Beta-cell regeneration– an area of research that may feel more science fiction than science today. But, it is a keen area of interest for UAB Comprehensive Diabetes Center (UCDC) researchers using cell biology approaches to discover curative treatments for Type 1 and Type 2 diabetes mellitus (T1D, T2D).
Those with diabetes mellitus struggle with chronic high glucose levels, which in T1D, can be attributed to their immune system destroying pancreatic beta-cells. In T2D, these detriments are due to insulin resistance and beta-cell dysfunction. In healthy individuals, beta-cells decrease blood glucose levels through the production and regulation of the hormone, insulin.
There are several approaches to develop novel treatments for diabetes that range from preventive interventions to genetic research approaches, and more. Some researchers attempt to find ways to stop the autoimmune destruction of beta-cells from happening, while others may focus on tempering the alpha-cell, a related islet cell that produces glucagon– a hormone that raises glucose levels.
Division of Endocrinology, Diabetes, and Metabolism Associate Professor and Scientist in the UAB Comprehensive Diabetes Center Chad Hunter, Ph.D., and his lab’s efforts may help inform another strategy to combat diabetes: generation of beta-cells to replace the destroyed or dysfunctional ones.

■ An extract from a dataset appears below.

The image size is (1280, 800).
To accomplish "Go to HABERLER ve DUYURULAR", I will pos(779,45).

In their newest publication “The Ldb1 transcriptional co-regulator is required for establishment and maintenance of the pancreatic endocrine lineage,” in the Journal of the Federation of American Societies for Experimental Biology, the authors note the importance of this research: “With the ongoing interest in generating beta and islet-like cells for replacement in diabetic patients, understanding the regulation of embryonic islet cell development remains exceedingly important.”
Authors detail their findings of the role of a protein–Ldb1–as an islet-wide gene regulator of identity and function in the pancreas. Through animal modeling, researchers demonstrated that Ldb1 is necessary for pancreatic islet cell differentiation.

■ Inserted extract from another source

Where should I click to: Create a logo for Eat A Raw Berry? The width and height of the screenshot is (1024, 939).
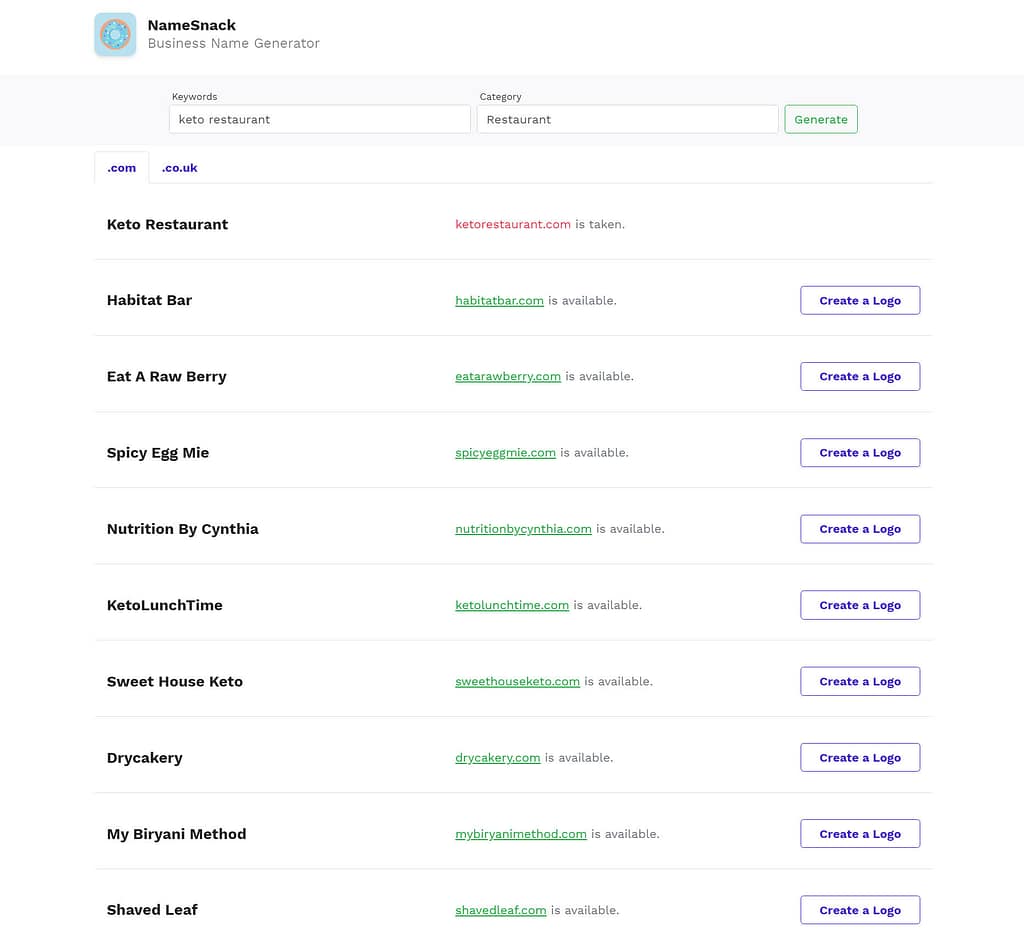859,377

This means that as a cell is generated, this factor helps determine whether a stem cell will become an alpha-cell, beta-cell, or other pancreatic cell type. As a consequence, newborn mice lacking the Ldb1 factor were deficient in beta-cells and therefore insulin, resulting in severe blood glucose impairments.
The significance of the Hunter Lab’s findings is noted in their discussion, “Ldb1 requirement for the emergence of islet cell types during multiple stages of pancreatic development makes it a uniquely valuable tool for our understanding and treatment of diabetes.” These UCDC-investigator-led studies provide new insights into how beta- and islet cells are made.
All study authors, in addition to Hunter, include:
- Eliana Toren, first author, PhD candidate
- Yanping Liu, Ph.D., research scientist
- Maigen Bethea, former Ph.D. student, postdoc fellow at University of Colorado
- Alexa Wade, former UAB undergraduate researcher, Ph.D. candidate at Johns Hopkins
Support came from National Institutes of Health grants DK111483, DK111181 and GM008111; and American Diabetes Association grants 1-16-JDF-044 and 1-17-MUI-004.
The UCDC is a University-Wide Interdisciplinary Research Center comprised of over 200 faculty members from 10 different schools and many departments. It also serves as the umbrella for various research programs and awards; including the prestigious P30 Diabetes Research Center (DRC), U01 Human Islet Research Network (HIRN) grants from the National Institute of Health (NIH) and several research core facilities.